三界を超えたら、無漏地。三界を超えたら阿羅漢様以上の方が居られる世界ですから無漏地といいます。


次は日没無常偈。
「人間匆匆として衆務を営み、年命の日夜に去ることを覚らず、燈の風中に滅すること期し難きが如し茫々として六道に定趣無し、未だ解脱して苦海を出づることを得ず、云何が安然して驚懼(きょう)せざる、各々聞け強健有力の時は自策自動して常住を求めよ」

今でこそ世の中が世知辛くて、忙しくて忙しくてという時代ですが、これは唐の時代の言葉ですが、人間匆匆たることは衆務を営む、とここのところを日本の坊さんが和讃というのを作ってるのですね。日本語で詩を作った。
日夜に命の去ることを覚りざりける儚さよと。
この匆匆というのは、慌ただしいという意味ですね。
お手紙を書いて、匆匆と。急いで書いて御無礼をお許し下さいと、早々と書きますね。
だから我々は日々匆匆としていると。
そして、その間でも命は待ってくれないと。朝となく昼となく夜となく待ってくれないのだから、朝は安堵、昼も安堵と、そんなものではないと。
同じ速度で命というのは縮まっているわけですね。

その命が日夜無くなっていくことを覚らない。
命というものは、もう死ぬときは決まっているのですから。知らないだけのことでね。
だから一日たてば二日、二日たてば三日、それは死に近付いているのですよね。
日夜に去ることを覚らすと。
命があの世へ去っていく、縮まっていく、それを覚らないというのですね。
我々の命は風の中で漂っているようだと。
ロウソクの火のようなもので、何時消えるかわからない。
つまり自分が死ぬということが分からないということを言ってるのですね。
次の風で消えるのか、いやいやその次の風で消えるのか、何時消えるのか分からないと。
我々の命が消えるのが何時か分からないということを忠告しているのですね。

茫々として六道に定趣無しというのは、茫々というのは分からないという意味ですね、猛然として。
六道に定趣というのは、この趣というのは、六道のことを趣と言うのですね、六趣とも言います。
我々は何処へ行くのか決まっていないということをいうのです。
六道に定趣無し、ということは、行くところが決まっているということなんです。天上界なら天上界と着待ているのなら、まだいいと。天上界へ行けるのならばね。
然し、何処へ行くか分からない。
茫々として六道の定趣無しということは、何処へ行くか分からないということです。

未だ解脱して苦界を出づることを得ず。
未だ我々は苦の世界、つまりこれは三界六道のことを例えているですが、そこを解脱していない。解脱出来ていないということですね。

云何が安然して驚懼(きょう)せざる。

[練習問題]:
日没無常偈の講話のうち、「六道に定趣というのは、この趣」という語句を含む箇所から書き始め、「云何が安然して驚懼(きょう)せざる。」という語句で終わるまでを、一字も変えずに書き出してください。 日没無常偈の講話だけを手がかりにしてください。

[参照データ]:
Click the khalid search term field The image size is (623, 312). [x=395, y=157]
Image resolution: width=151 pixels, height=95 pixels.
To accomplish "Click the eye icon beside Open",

[解答例]:
六道に定趣というのは、この趣というのは、六道のことを趣と言うのですね、六趣とも言います。
我々は何処へ行くのか決まっていないということをいうのです。
六道に定趣無し、ということは、行くところが決まっているということなんです。天上界なら天上界と着待ているのなら、まだいいと。天上界へ行けるのならばね。
然し、何処へ行くか分からない。
茫々として六道の定趣無しということは、何処へ行くか分からないということです。

未だ解脱して苦界を出づることを得ず。
未だ我々は苦の世界、つまりこれは三界六道のことを例えているですが、そこを解脱していない。解脱出来ていないということですね。

云何が安然して驚懼(きょう)せざる。